How the Use of A.I. in the Road-based Logistics and Transportation Can Be Smooth and Congruent with the Current Status Quo
People talk a lot these days about how self-driving cars will solve all of our logistics and transportation related problems when they finally hit the roads. The thing is that the problems they are trying to solve are not as simple, nor is their adoption going to be as easy as these idealistic people think. Although there is nothing wrong with dreaming of a better future, free of traffic and avoidable accidents, it’s also important to look at this matter from a more realistic point of view.
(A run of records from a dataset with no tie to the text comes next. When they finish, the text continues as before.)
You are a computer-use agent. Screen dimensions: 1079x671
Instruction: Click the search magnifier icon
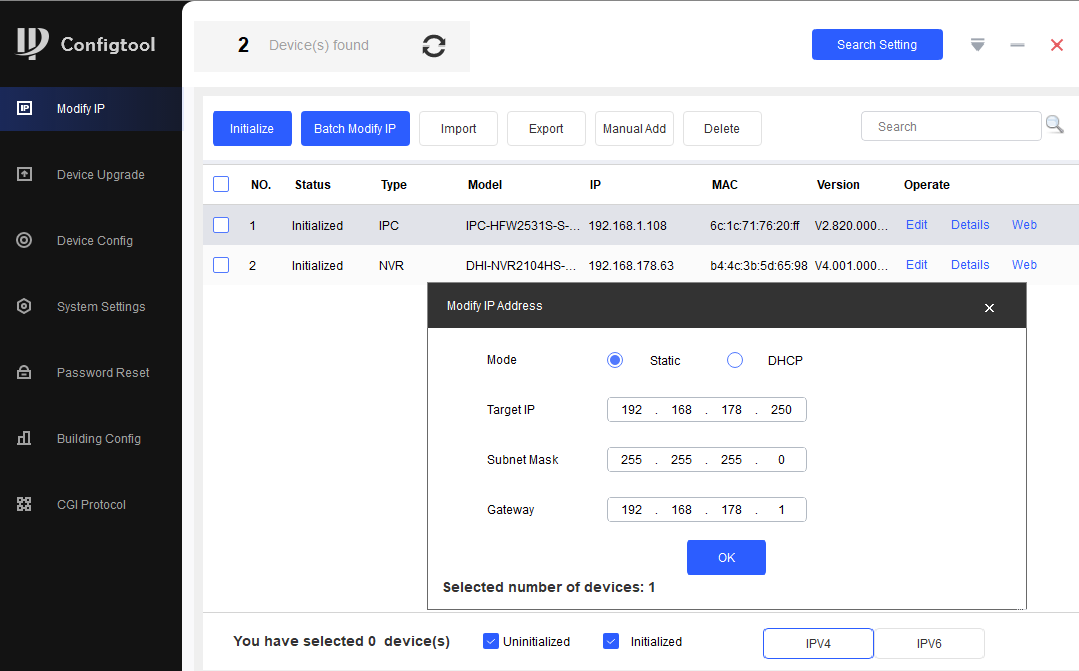1054,125
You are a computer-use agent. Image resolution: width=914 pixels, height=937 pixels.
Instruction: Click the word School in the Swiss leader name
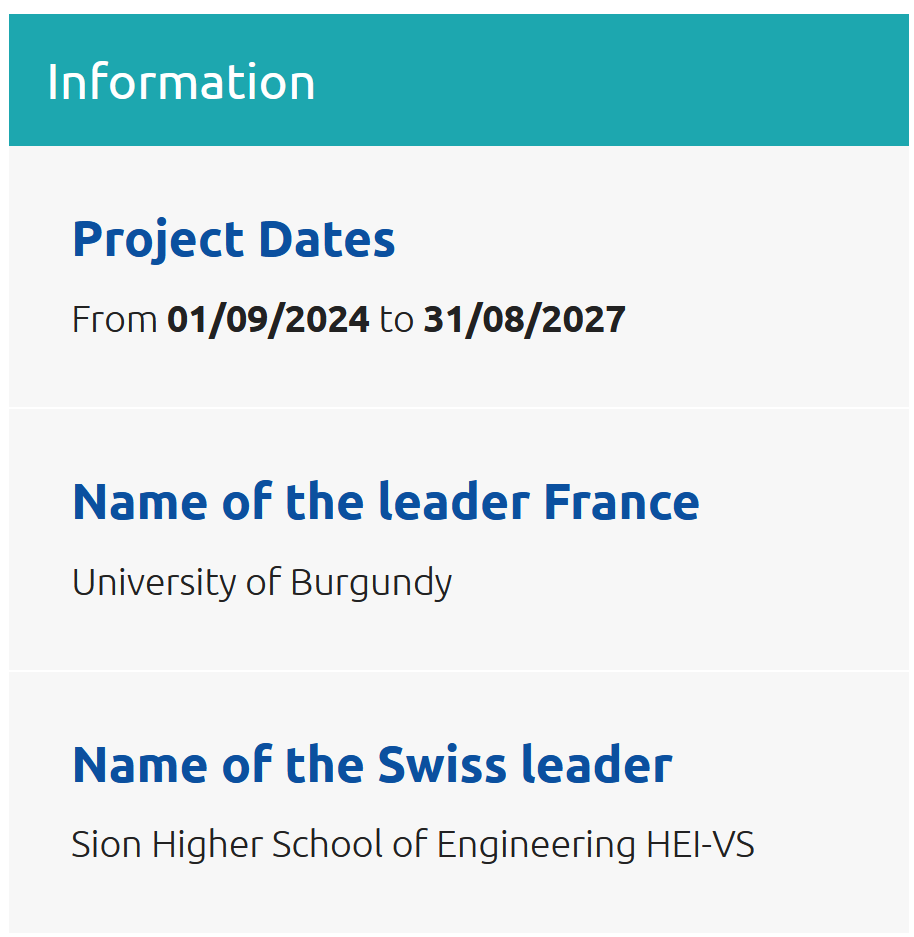pyautogui.click(x=327, y=844)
First of all, the self-driving car needs to be re-examined. The idea of a car completely autonomous is a long ways from manifestation, even if there are A.I. systems out there that can navigate a car effectively over large distances. However, considering that these A.I. drivers will become the norm in the foreseeable future is quite unrealistic. The reason is simple economics. These systems are going to be very expensive, so they will naturally appeal only to a small part of the population. Also, as they gradually become more affordable, they will push down the price of conventional vehicles, making the latter more appealing. This is dynamic systems 101, something that apparently many of these visionaries of the self-driving cars are not that familiar with, just like they don’t understand people that well. If Joe and Jane find that this new self-driving car costs 50% more than the car they’ve been dreaming of for the past 5 years, because that particular make of car has been around forever and that model has been heavily advertised ever since they can remember, they will probably go with the conventional car, even if the self-driving car is an objectively better choice in general.
However, if A.I. systems in cars were to adopt an auxiliary role, much like Elon Musk envisions for his Tesla vehicles, then they have a chance. After all, not many people are willing to give up control of their cars just yet. This is evident when you talk with competent drivers who have been outside the US. These people take a strong interest in the stick-shift cars, since it gives them more control over the car, making them feel better about their role as drivers. Also, stick-shift cars are more economical, require less maintenance in terms of the transmission (e.g. no transmission fluids), and are generally quite reliable (as much as their automatic counterparts). Unless of course you never learn how to use the clutch, which is another matter!
If self-driving cars are self-driving only at certain times when the driver chooses to (e.g. in the case of a long road trip, or a mundane commute over I-90), then they can definitely add value. However, if they are entirely self-sufficient with no potential input from the human in the driver’s seat, then they are less likely to gain people’s trust, apart from those prejudiced towards their inherent value. Whatever the case, it is interesting to see how this new trend will evolve and what kind of data it will bring about for data science professionals to analyze!
Zacharias Voulgaris, PhD
Passionate data scientist with a foxy flair when it comes to technology, technique, and tests.